-- Exercise requirements --
Please rewrite the records below as a Markdown table with two columns, Row and Line, giving each non-blank line its own numbered row and skipping blank lines.

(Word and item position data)
START

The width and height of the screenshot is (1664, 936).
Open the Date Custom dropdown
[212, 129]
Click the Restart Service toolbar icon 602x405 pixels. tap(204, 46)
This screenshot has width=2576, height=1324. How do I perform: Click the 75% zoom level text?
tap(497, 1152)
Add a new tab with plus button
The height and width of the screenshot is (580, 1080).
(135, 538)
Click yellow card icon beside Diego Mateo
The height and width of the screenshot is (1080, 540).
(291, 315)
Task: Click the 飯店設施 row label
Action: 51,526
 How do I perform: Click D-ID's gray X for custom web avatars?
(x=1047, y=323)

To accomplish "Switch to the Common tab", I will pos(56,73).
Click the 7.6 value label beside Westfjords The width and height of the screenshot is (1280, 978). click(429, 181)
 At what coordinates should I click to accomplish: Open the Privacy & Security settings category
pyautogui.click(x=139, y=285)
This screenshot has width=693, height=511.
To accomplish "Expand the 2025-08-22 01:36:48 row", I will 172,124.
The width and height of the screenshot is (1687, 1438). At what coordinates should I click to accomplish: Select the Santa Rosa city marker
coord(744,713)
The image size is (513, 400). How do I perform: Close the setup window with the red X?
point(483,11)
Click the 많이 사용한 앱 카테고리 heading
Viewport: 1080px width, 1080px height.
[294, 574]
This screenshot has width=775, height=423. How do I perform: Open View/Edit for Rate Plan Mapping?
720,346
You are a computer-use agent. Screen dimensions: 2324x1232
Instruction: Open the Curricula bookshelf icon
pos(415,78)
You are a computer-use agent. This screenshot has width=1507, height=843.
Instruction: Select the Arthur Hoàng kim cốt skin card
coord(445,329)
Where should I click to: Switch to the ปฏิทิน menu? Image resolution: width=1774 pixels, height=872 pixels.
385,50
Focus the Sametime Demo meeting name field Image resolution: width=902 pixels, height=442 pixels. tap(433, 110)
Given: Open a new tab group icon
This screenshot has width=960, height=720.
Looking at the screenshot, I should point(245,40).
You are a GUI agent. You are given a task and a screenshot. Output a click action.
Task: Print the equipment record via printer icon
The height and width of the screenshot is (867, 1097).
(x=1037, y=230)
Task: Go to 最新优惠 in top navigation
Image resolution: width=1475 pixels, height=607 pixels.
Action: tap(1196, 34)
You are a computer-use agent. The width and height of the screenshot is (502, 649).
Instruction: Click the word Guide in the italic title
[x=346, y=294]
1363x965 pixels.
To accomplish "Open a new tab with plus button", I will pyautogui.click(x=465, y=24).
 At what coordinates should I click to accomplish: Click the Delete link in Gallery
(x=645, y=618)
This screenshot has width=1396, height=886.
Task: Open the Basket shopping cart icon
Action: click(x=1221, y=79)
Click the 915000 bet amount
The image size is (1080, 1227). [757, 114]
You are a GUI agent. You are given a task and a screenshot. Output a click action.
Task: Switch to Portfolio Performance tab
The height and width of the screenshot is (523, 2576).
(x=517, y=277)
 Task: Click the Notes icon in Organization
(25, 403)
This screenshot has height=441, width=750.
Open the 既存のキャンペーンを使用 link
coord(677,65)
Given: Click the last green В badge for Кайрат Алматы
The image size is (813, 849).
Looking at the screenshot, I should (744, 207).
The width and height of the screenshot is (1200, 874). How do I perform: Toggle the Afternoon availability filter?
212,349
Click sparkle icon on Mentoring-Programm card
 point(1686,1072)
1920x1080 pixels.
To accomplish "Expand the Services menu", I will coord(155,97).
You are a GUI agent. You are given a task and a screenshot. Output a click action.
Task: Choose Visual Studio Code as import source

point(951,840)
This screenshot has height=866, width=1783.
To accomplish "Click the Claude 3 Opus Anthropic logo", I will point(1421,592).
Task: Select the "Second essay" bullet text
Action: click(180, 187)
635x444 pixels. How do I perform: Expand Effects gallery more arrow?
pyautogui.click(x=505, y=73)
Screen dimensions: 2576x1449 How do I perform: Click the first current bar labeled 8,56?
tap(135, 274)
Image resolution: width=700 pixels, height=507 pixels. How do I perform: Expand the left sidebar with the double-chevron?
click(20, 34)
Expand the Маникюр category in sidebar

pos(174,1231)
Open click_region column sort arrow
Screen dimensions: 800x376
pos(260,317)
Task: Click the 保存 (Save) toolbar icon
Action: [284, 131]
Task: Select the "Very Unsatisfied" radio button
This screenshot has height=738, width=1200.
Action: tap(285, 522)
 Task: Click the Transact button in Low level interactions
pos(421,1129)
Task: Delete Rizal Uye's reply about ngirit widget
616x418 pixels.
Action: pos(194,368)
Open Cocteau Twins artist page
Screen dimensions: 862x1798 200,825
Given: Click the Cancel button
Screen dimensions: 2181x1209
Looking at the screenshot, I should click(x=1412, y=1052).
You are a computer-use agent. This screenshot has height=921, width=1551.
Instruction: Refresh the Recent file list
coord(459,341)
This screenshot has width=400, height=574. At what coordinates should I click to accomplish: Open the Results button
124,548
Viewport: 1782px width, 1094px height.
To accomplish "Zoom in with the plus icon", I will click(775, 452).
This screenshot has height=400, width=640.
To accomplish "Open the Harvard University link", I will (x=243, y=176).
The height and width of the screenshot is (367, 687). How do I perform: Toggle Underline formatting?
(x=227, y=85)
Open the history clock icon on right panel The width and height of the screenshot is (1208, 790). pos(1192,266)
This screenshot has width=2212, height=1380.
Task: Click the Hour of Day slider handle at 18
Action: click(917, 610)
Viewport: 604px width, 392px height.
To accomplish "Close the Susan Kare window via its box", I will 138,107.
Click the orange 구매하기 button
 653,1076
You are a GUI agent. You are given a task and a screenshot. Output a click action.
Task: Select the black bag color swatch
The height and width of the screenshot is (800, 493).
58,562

END

-- Solution to the exercise --
| Row | Line |
|---|---|
| 1 | The width and height of the screenshot is (1664, 936). |
| 2 | Open the Date Custom dropdown |
| 3 | [212, 129] |
| 4 | Click the Restart Service toolbar icon 602x405 pixels. tap(204, 46) |
| 5 | This screenshot has width=2576, height=1324. How do I perform: Click the 75% zoom level text? |
| 6 | tap(497, 1152) |
| 7 | Add a new tab with plus button |
| 8 | The height and width of the screenshot is (580, 1080). |
| 9 | (135, 538) |
| 10 | Click yellow card icon beside Diego Mateo |
| 11 | The height and width of the screenshot is (1080, 540). |
| 12 | (291, 315) |
| 13 | Task: Click the 飯店設施 row label |
| 14 | Action: 51,526 |
| 15 |  How do I perform: Click D-ID's gray X for custom web avatars? |
| 16 | (x=1047, y=323) |
| 17 | To accomplish "Switch to the Common tab", I will pos(56,73). |
| 18 | Click the 7.6 value label beside Westfjords The width and height of the screenshot is (1280, 978). click(429, 181) |
| 19 |  At what coordinates should I click to accomplish: Open the Privacy & Security settings category |
| 20 | pyautogui.click(x=139, y=285) |
| 21 | This screenshot has width=693, height=511. |
| 22 | To accomplish "Expand the 2025-08-22 01:36:48 row", I will 172,124. |
| 23 | The width and height of the screenshot is (1687, 1438). At what coordinates should I click to accomplish: Select the Santa Rosa city marker |
| 24 | coord(744,713) |
| 25 | The image size is (513, 400). How do I perform: Close the setup window with the red X? |
| 26 | point(483,11) |
| 27 | Click the 많이 사용한 앱 카테고리 heading |
| 28 | Viewport: 1080px width, 1080px height. |
| 29 | [294, 574] |
| 30 | This screenshot has width=775, height=423. How do I perform: Open View/Edit for Rate Plan Mapping? |
| 31 | 720,346 |
| 32 | You are a computer-use agent. Screen dimensions: 2324x1232 |
| 33 | Instruction: Open the Curricula bookshelf icon |
| 34 | pos(415,78) |
| 35 | You are a computer-use agent. This screenshot has width=1507, height=843. |
| 36 | Instruction: Select the Arthur Hoàng kim cốt skin card |
| 37 | coord(445,329) |
| 38 | Where should I click to: Switch to the ปฏิทิน menu? Image resolution: width=1774 pixels, height=872 pixels. |
| 39 | 385,50 |
| 40 | Focus the Sametime Demo meeting name field Image resolution: width=902 pixels, height=442 pixels. tap(433, 110) |
| 41 | Given: Open a new tab group icon |
| 42 | This screenshot has width=960, height=720. |
| 43 | Looking at the screenshot, I should point(245,40). |
| 44 | You are a GUI agent. You are given a task and a screenshot. Output a click action. |
| 45 | Task: Print the equipment record via printer icon |
| 46 | The height and width of the screenshot is (867, 1097). |
| 47 | (x=1037, y=230) |
| 48 | Task: Go to 最新优惠 in top navigation |
| 49 | Image resolution: width=1475 pixels, height=607 pixels. |
| 50 | Action: tap(1196, 34) |
| 51 | You are a computer-use agent. The width and height of the screenshot is (502, 649). |
| 52 | Instruction: Click the word Guide in the italic title |
| 53 | [x=346, y=294] |
| 54 | 1363x965 pixels. |
| 55 | To accomplish "Open a new tab with plus button", I will pyautogui.click(x=465, y=24). |
| 56 |  At what coordinates should I click to accomplish: Click the Delete link in Gallery |
| 57 | (x=645, y=618) |
| 58 | This screenshot has width=1396, height=886. |
| 59 | Task: Open the Basket shopping cart icon |
| 60 | Action: click(x=1221, y=79) |
| 61 | Click the 915000 bet amount |
| 62 | The image size is (1080, 1227). [757, 114] |
| 63 | You are a GUI agent. You are given a task and a screenshot. Output a click action. |
| 64 | Task: Switch to Portfolio Performance tab |
| 65 | The height and width of the screenshot is (523, 2576). |
| 66 | (x=517, y=277) |
| 67 |  Task: Click the Notes icon in Organization |
| 68 | (25, 403) |
| 69 | This screenshot has height=441, width=750. |
| 70 | Open the 既存のキャンペーンを使用 link |
| 71 | coord(677,65) |
| 72 | Given: Click the last green В badge for Кайрат Алматы |
| 73 | The image size is (813, 849). |
| 74 | Looking at the screenshot, I should (744, 207). |
| 75 | The width and height of the screenshot is (1200, 874). How do I perform: Toggle the Afternoon availability filter? |
| 76 | 212,349 |
| 77 | Click sparkle icon on Mentoring-Programm card |
| 78 |  point(1686,1072) |
| 79 | 1920x1080 pixels. |
| 80 | To accomplish "Expand the Services menu", I will coord(155,97). |
| 81 | You are a GUI agent. You are given a task and a screenshot. Output a click action. |
| 82 | Task: Choose Visual Studio Code as import source |
| 83 | point(951,840) |
| 84 | This screenshot has height=866, width=1783. |
| 85 | To accomplish "Click the Claude 3 Opus Anthropic logo", I will point(1421,592). |
| 86 | Task: Select the "Second essay" bullet text |
| 87 | Action: click(180, 187) |
| 88 | 635x444 pixels. How do I perform: Expand Effects gallery more arrow? |
| 89 | pyautogui.click(x=505, y=73) |
| 90 | Screen dimensions: 2576x1449 How do I perform: Click the first current bar labeled 8,56? |
| 91 | tap(135, 274) |
| 92 | Image resolution: width=700 pixels, height=507 pixels. How do I perform: Expand the left sidebar with the double-chevron? |
| 93 | click(20, 34) |
| 94 | Expand the Маникюр category in sidebar |
| 95 | pos(174,1231) |
| 96 | Open click_region column sort arrow |
| 97 | Screen dimensions: 800x376 |
| 98 | pos(260,317) |
| 99 | Task: Click the 保存 (Save) toolbar icon |
| 100 | Action: [284, 131] |
| 101 | Task: Select the "Very Unsatisfied" radio button |
| 102 | This screenshot has height=738, width=1200. |
| 103 | Action: tap(285, 522) |
| 104 |  Task: Click the Transact button in Low level interactions |
| 105 | pos(421,1129) |
| 106 | Task: Delete Rizal Uye's reply about ngirit widget |
| 107 | 616x418 pixels. |
| 108 | Action: pos(194,368) |
| 109 | Open Cocteau Twins artist page |
| 110 | Screen dimensions: 862x1798 200,825 |
| 111 | Given: Click the Cancel button |
| 112 | Screen dimensions: 2181x1209 |
| 113 | Looking at the screenshot, I should click(x=1412, y=1052). |
| 114 | You are a computer-use agent. This screenshot has height=921, width=1551. |
| 115 | Instruction: Refresh the Recent file list |
| 116 | coord(459,341) |
| 117 | This screenshot has width=400, height=574. At what coordinates should I click to accomplish: Open the Results button |
| 118 | 124,548 |
| 119 | Viewport: 1782px width, 1094px height. |
| 120 | To accomplish "Zoom in with the plus icon", I will click(775, 452). |
| 121 | This screenshot has height=400, width=640. |
| 122 | To accomplish "Open the Harvard University link", I will (x=243, y=176). |
| 123 | The height and width of the screenshot is (367, 687). How do I perform: Toggle Underline formatting? |
| 124 | (x=227, y=85) |
| 125 | Open the history clock icon on right panel The width and height of the screenshot is (1208, 790). pos(1192,266) |
| 126 | This screenshot has width=2212, height=1380. |
| 127 | Task: Click the Hour of Day slider handle at 18 |
| 128 | Action: click(917, 610) |
| 129 | Viewport: 604px width, 392px height. |
| 130 | To accomplish "Close the Susan Kare window via its box", I will 138,107. |
| 131 | Click the orange 구매하기 button |
| 132 |  653,1076 |
| 133 | You are a GUI agent. You are given a task and a screenshot. Output a click action. |
| 134 | Task: Select the black bag color swatch |
| 135 | The height and width of the screenshot is (800, 493). |
| 136 | 58,562 |